This exercise asks for a copy of each line in the records below with the word "icon" in it.
**** DATASET RECORDS
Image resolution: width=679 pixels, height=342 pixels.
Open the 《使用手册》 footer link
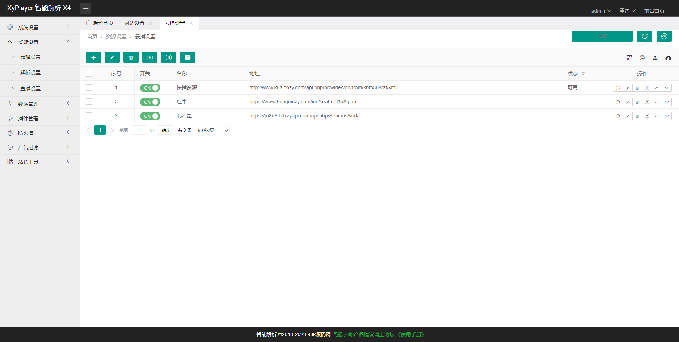point(411,334)
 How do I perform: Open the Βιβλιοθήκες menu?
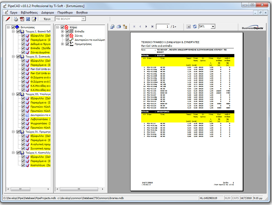point(29,12)
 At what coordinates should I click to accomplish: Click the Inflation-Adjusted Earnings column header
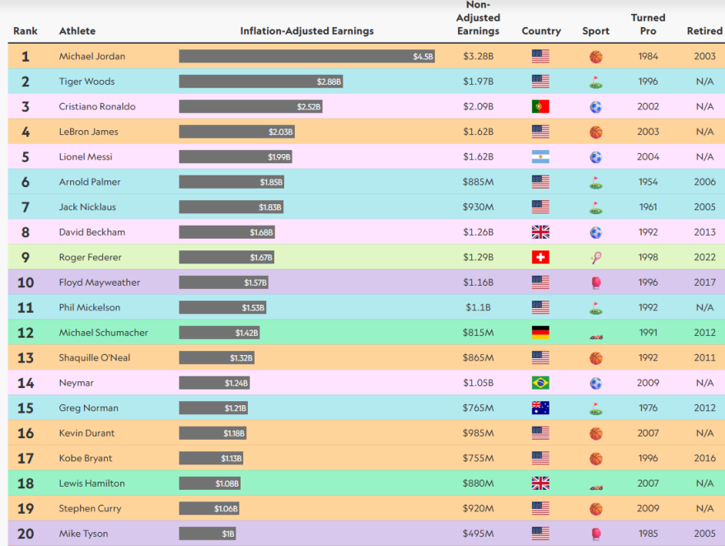(306, 31)
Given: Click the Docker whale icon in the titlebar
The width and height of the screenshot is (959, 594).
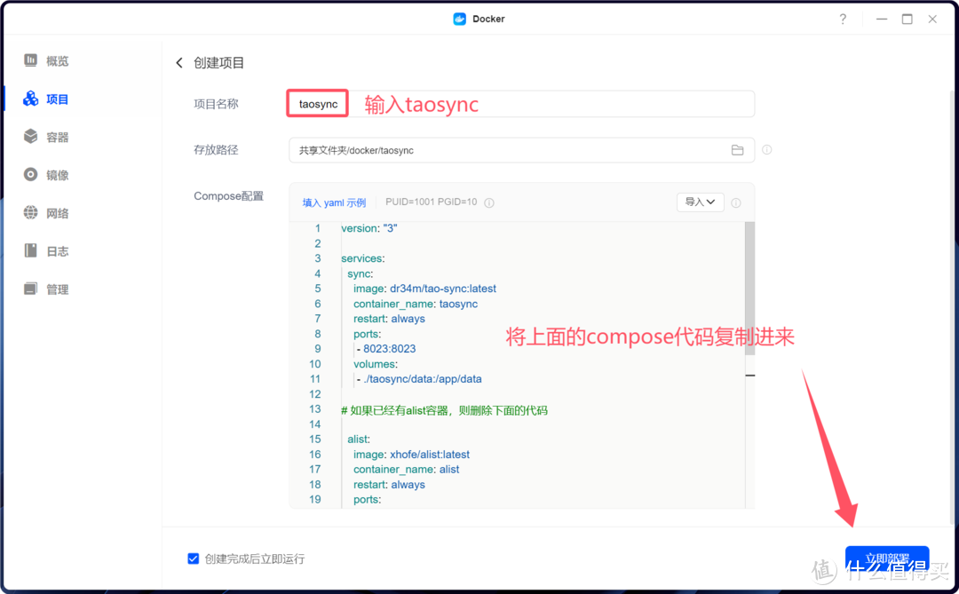Looking at the screenshot, I should [x=459, y=18].
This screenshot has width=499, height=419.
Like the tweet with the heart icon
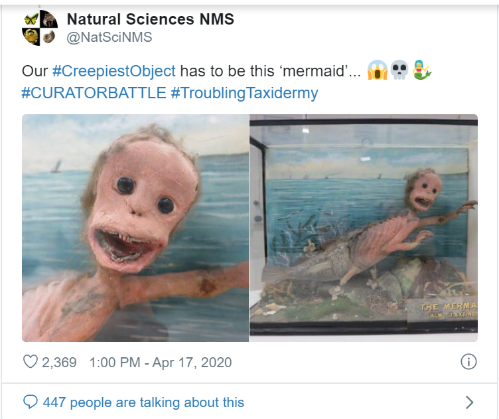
********
RESPONSE BOX »
Given: Click the Docker whale icon in the titlebar
Like the tweet with the heart icon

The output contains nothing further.